# Intake Tube 2.0 16V Megasuirt w/Passt TB



## 16ValveInside (Nov 20, 2004)

*No Bling Intake Tube 2.0 16V Megasquirt w/Passt TB*

What did you use for a Intake Tube.

I would rather go with a black plastic one, I'll be using a Passat t/body and the OE rubber elbow, and then out to a filter, but I'm looking and can't find anything.


----------



## bonesaw (Aug 8, 2004)

you can fit a coupler over the oval throttle body. try one of the thinner style silicone couplers.


----------



## ps2375 (Aug 13, 2003)

I kept all the stock pieces and gutted the airbox of the metering plate and stuff and even opened up the hole the plate sat in.


----------



## 16ValveInside (Nov 20, 2004)

bonesaw said:


> you can fit a coupler over the oval throttle body. try one of the thinner style silicone couplers.

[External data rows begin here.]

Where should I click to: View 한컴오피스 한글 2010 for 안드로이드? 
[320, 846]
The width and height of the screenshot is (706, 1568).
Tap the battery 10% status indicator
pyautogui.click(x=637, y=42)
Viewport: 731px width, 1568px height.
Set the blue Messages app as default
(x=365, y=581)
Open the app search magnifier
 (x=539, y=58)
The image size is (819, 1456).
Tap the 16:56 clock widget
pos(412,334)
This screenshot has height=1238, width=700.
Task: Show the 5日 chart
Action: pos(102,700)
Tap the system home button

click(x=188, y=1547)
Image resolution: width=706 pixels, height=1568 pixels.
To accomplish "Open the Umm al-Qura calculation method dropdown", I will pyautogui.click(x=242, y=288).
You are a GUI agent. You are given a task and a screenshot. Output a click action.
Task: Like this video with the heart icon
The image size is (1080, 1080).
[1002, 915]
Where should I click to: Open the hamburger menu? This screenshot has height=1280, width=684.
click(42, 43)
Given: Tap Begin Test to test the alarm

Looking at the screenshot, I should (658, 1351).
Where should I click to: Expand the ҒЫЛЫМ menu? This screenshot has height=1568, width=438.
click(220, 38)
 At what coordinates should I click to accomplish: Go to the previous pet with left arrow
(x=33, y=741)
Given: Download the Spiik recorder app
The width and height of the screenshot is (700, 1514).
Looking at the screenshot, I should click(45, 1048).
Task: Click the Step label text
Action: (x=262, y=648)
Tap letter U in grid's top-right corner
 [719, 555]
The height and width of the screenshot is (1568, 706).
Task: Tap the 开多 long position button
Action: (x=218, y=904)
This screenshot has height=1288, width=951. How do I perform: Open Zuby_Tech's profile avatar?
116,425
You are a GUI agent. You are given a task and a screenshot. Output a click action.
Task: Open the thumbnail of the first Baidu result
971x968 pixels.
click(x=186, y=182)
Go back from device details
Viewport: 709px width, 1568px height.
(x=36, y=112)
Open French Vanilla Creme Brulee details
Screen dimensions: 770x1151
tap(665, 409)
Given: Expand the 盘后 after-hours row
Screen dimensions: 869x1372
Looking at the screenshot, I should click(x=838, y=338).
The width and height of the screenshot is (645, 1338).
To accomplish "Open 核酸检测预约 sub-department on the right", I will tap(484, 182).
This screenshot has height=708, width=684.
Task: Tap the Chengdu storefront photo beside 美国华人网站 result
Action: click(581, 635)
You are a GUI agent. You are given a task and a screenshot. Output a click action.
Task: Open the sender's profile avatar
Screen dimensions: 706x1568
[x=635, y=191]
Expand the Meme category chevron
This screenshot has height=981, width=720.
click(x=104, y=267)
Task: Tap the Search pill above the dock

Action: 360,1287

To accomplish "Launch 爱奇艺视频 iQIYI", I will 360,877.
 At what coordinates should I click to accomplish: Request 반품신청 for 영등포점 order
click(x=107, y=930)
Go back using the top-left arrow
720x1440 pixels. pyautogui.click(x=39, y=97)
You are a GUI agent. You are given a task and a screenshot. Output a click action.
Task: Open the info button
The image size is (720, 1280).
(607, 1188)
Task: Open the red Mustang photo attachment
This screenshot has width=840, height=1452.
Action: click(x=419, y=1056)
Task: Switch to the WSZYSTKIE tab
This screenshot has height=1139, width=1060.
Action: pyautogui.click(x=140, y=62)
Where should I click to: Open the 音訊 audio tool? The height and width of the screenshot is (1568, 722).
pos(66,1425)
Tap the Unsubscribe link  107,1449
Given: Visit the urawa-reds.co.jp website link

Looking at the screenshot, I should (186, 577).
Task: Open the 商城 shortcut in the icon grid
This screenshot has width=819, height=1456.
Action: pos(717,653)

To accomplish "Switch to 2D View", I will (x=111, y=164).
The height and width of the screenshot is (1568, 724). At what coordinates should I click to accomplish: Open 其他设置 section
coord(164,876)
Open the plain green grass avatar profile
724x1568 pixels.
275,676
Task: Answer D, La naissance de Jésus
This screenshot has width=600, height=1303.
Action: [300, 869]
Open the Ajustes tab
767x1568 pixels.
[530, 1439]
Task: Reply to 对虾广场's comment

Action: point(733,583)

Thanks, good to know, now where can I find a Intake tube with no "bling"?


----------



## ellocolindo (Jan 15, 2010)

if interested i have passat and mk2 16v intak epipes. oem plastic. or also a cabriolet 85 8v intake pipe.


----------



## 16ValveInside (Nov 20, 2004)

anyone have any pics of what they used on a 16V engine


----------



## [email protected] (Dec 8, 2007)

I do..


----------



## 16ValveInside (Nov 20, 2004)

[email protected] said:


> I do..


Thanks, looking good, did you fab that one yourself? I read that an intake tube for a 92 Civic fits.


----------



## [email protected] (Dec 8, 2007)

no, it's an aftermarket replacement for OEM plastic tube, some people believe that bigger diameter makes more power


----------



## 16ValveInside (Nov 20, 2004)

[email protected] said:


> no, it's an aftermarket replacement for OEM plastic tube, some people believe that bigger diameter makes more power


might be one of the ABD big bore tubes. I'm looking for something a little longer.
I'll probably order one of the 92 honda civic short ram intake tubes with K&N filter off ebay


----------



## 16ValveInside (Nov 20, 2004)

I bought one of the AirAid U build it Universal Intake kits 3" diameter without the filter and clamps, etc. just the black plastic tube.
Its shaped like a big U and all the different bends and straight pieces are all made together, just cut between the lines and use the pieces you need.
I'll post a pic when I finish.


----------



## DocWalt (Sep 6, 2012)

ABD big bore intake tube with a Digi airbox upper modded with a plastic digi cone filter adapter in place of the MAF... I forget the size of PVC pipe we used to fit, but the mod wasn't too terrible. I even had my brother do the work for me 



















If that didn't work out I'd have done exactly what ps2375 did, the CIS stuff flows plenty of air with the flapper and arm removed. His porting work on the housing looks like a really nice improvement too.


----------



## 16ValveInside (Nov 20, 2004)

right out of the box the u-build-it intake tube - I ordered the 3" tube










just cut between the ribs with a a PVC /plastic saw and smooth down the edges with a PVC/plastic file










bought some couplers and still playing with the pieces trying different ways to route the intake










or










what do you think


----------